What you should do
All pictures must be left out as you transcribe the lines from the first line of the data to the line containing "fetish (30, 2310)", both included.

┌─ Data for review

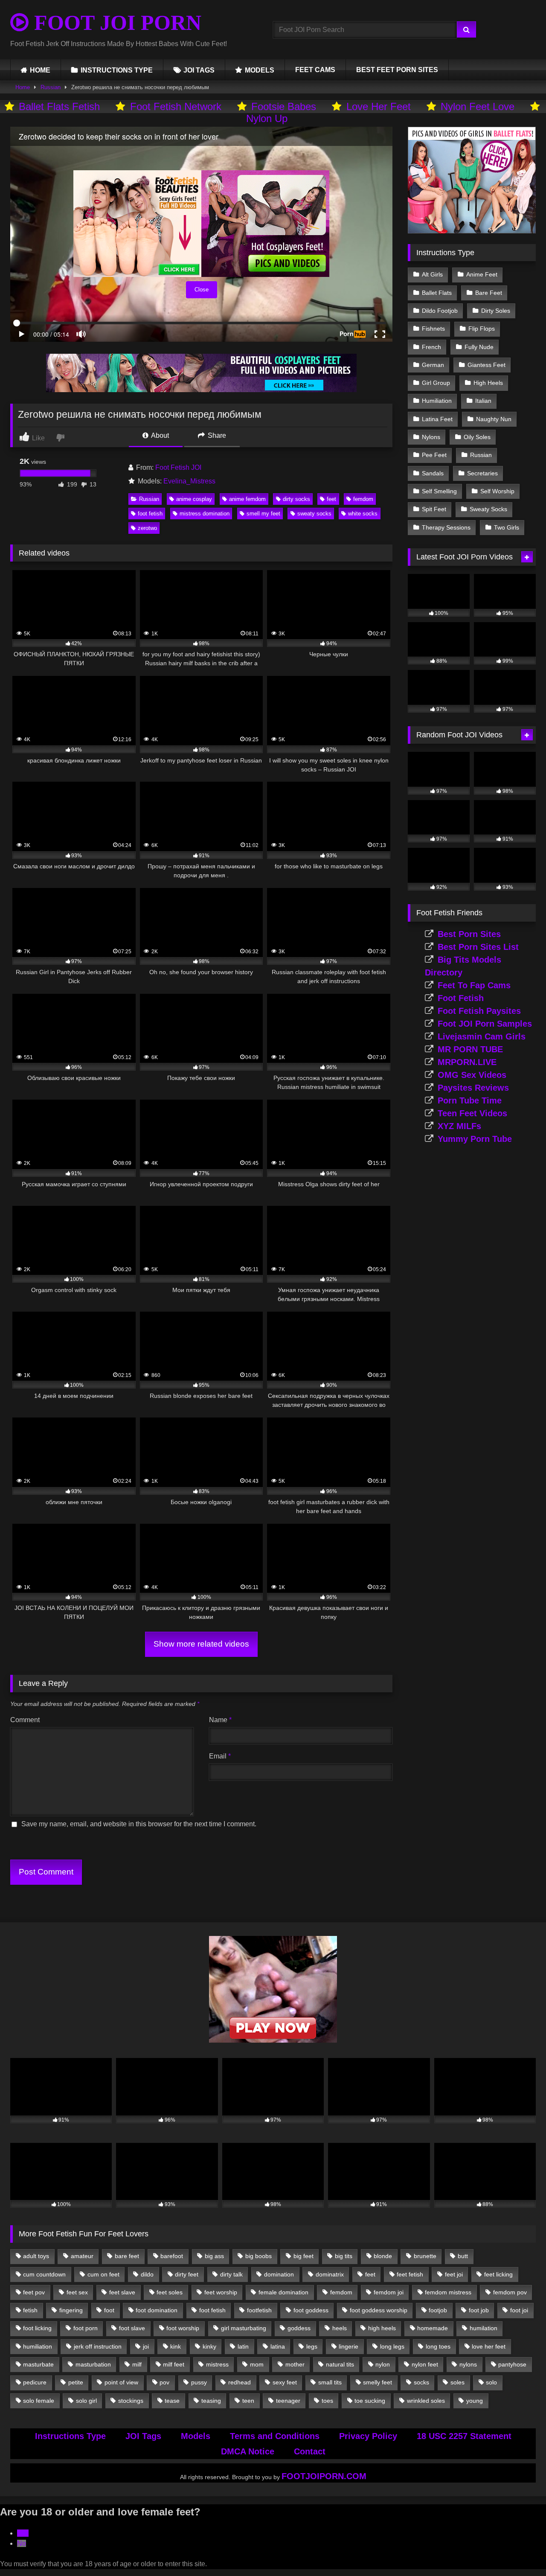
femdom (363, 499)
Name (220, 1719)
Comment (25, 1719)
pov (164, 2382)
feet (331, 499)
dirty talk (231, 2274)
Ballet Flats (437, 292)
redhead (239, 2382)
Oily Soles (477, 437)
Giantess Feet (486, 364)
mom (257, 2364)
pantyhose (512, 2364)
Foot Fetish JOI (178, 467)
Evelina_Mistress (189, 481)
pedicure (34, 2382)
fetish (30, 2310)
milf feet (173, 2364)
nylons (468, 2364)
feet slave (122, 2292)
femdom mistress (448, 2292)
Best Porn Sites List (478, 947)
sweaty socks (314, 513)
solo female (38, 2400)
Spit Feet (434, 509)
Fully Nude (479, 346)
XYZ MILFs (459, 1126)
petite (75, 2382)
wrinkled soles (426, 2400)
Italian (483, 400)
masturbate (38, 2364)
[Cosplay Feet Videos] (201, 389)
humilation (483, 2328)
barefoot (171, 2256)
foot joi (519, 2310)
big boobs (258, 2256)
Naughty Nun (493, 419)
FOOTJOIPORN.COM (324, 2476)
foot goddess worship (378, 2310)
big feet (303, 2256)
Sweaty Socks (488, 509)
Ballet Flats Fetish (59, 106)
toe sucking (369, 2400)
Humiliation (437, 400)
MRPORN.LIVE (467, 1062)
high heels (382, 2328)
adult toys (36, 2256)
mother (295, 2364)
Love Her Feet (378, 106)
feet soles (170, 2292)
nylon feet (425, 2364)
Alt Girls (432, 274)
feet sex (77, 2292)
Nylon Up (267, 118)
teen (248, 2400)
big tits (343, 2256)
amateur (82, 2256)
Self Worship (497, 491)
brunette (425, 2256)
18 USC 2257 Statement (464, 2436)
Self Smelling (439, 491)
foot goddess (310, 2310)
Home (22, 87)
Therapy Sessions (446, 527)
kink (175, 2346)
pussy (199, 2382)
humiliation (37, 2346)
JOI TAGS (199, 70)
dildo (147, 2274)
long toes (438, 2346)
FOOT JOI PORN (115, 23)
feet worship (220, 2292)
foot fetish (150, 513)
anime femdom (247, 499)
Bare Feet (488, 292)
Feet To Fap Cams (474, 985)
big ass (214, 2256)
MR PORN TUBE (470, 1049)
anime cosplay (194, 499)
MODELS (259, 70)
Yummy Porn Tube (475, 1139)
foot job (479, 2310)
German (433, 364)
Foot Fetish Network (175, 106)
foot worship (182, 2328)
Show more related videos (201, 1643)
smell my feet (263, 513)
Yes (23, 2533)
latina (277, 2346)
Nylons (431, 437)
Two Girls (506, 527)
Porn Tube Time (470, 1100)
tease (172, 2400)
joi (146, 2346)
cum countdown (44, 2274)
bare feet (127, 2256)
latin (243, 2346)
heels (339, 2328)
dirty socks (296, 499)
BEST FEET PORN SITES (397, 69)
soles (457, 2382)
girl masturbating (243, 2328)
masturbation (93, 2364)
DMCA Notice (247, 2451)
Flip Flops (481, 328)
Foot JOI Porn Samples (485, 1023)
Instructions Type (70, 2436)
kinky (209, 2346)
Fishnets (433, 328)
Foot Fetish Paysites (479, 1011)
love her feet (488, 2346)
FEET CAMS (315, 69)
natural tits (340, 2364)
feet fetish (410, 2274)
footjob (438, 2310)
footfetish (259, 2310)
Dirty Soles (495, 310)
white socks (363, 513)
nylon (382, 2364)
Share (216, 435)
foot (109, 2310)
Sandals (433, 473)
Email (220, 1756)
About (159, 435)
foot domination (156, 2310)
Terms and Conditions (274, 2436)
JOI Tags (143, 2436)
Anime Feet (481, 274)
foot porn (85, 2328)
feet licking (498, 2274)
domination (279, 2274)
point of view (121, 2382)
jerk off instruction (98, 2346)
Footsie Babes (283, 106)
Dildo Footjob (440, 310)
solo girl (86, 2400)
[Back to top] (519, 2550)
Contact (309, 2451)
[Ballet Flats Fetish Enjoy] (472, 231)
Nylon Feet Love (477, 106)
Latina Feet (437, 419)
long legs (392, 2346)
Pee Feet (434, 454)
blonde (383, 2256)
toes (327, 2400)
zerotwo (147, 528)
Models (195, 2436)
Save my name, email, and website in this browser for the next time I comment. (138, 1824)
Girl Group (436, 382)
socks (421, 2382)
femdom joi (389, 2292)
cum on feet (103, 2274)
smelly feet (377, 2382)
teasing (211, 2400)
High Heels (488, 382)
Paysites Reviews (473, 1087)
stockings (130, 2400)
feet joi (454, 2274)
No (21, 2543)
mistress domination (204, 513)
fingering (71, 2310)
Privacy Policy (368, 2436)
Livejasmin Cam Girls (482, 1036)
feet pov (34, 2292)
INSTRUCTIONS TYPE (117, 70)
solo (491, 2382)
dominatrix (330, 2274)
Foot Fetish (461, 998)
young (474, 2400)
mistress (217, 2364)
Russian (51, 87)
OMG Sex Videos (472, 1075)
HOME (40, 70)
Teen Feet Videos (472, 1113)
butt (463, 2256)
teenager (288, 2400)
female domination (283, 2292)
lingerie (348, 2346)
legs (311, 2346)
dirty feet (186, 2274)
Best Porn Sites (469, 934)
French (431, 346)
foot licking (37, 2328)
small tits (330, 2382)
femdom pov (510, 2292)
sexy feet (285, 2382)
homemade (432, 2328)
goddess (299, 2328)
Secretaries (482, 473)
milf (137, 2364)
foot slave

└─

Expected answer
femdom (363, 499)
Name (220, 1719)
Comment (25, 1719)
pov (164, 2382)
feet (331, 499)
dirty talk (231, 2274)
Ballet Flats (437, 292)
redhead (239, 2382)
Oily Soles (477, 437)
Giantess Feet (486, 364)
mom (257, 2364)
pantyhose (512, 2364)
Foot Fetish JOI (178, 467)
Evelina_Mistress (189, 481)
pedicure (34, 2382)
fetish (30, 2310)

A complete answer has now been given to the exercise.